66.2 Live bees, silkworms, leeches and harmless insects may be carried by post for delivery within Australia providing:

66.2.1 their carriage across state or territory borders is not restricted by a law of the Commonwealth, a State or Territory;
66.2.2 the sender makes application to Australia Post for the carriage of an article containing live bees, silkworms, leeches or harmless insects, by the separate bag service;
66.2.3 an articlelodged for carriage by the separate bag service shall have the words "Separate Bag" legibly written or printed in the top left-hand corner of the surface on which the article is addressed;
66.2.4 subject to clause 66.2.5, where an article is carried by the separate bag service, a fee as determined by Australia Post for that purpose is paid in addition to the postage otherwise payable for the carriage of the article;
66.2.5 where a person lodges more than one article for carriage by the separate bag service to the same office of delivery, all articles so lodged at the one time shall be carried for a single fee; and
66.2.6 the contents are packed and presented in the manner prescribed in the current Technical Instructions of the Civil Aviation Organisation as reflected in the IATA Live Animal Regulations.

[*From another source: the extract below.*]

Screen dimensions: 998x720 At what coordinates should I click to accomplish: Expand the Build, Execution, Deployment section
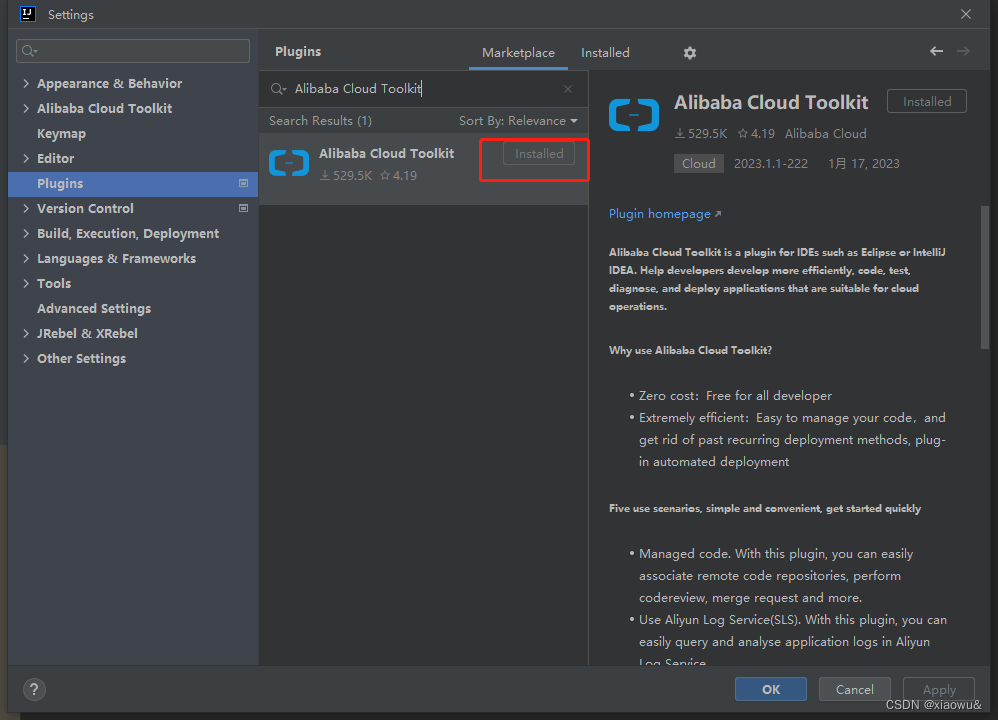pos(24,233)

66.3 An articlelodged under the separate bag service may be carried by Australia Post without being enclosed in another bag.
66.4 Live bees, silkworms, silkworm eggs, leeches and parasites and destroyers of noxious insects intended for the control of those insects may be carried by post for delivery outside Australia providing, if the article is not insured:

66.4.1 the contents are packed in the manner prescribed in the current Technical Instructions of the Civil Aviation Organisation as reflected in the IATA Live Animal Regulations;
66.4.2 where the article contains silkworm eggs, the contents must first be packed in a cardboard box or plastic or cloth bag, and unless otherwise agreed, packed and presented in the manner prescribed in the IATA Live Animal Regulations;
66.4.3 if the article contains parasites or the destroyers of noxious insects, the article is exchanged between officially recognised institutions of the countries concerned; 
66.4.4 the wrapping and documentation shall have the words "Live Animals", legibly written on them; and
66.4.5 the sender has complied with all legislative requirements for the export of the article and its contents.


----------



## moosenoose (Oct 11, 2007)

> Scorpions were declared a protected species in 2004 under Queensland's Nature Conservation Act 1992 in response to concerns about impacts on wild populations.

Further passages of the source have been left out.